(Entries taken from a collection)
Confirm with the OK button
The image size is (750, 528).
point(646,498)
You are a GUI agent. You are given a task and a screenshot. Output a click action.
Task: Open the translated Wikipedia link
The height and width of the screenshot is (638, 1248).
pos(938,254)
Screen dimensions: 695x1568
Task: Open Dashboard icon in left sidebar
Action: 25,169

:: WORK TO COMPLETE ::
From the line holding "Task: Open the translated Wikipedia link" down to the last line of the records above, restate each line exactly as written.

:: SOLUTION BELOW ::
Task: Open the translated Wikipedia link
The height and width of the screenshot is (638, 1248).
pos(938,254)
Screen dimensions: 695x1568
Task: Open Dashboard icon in left sidebar
Action: 25,169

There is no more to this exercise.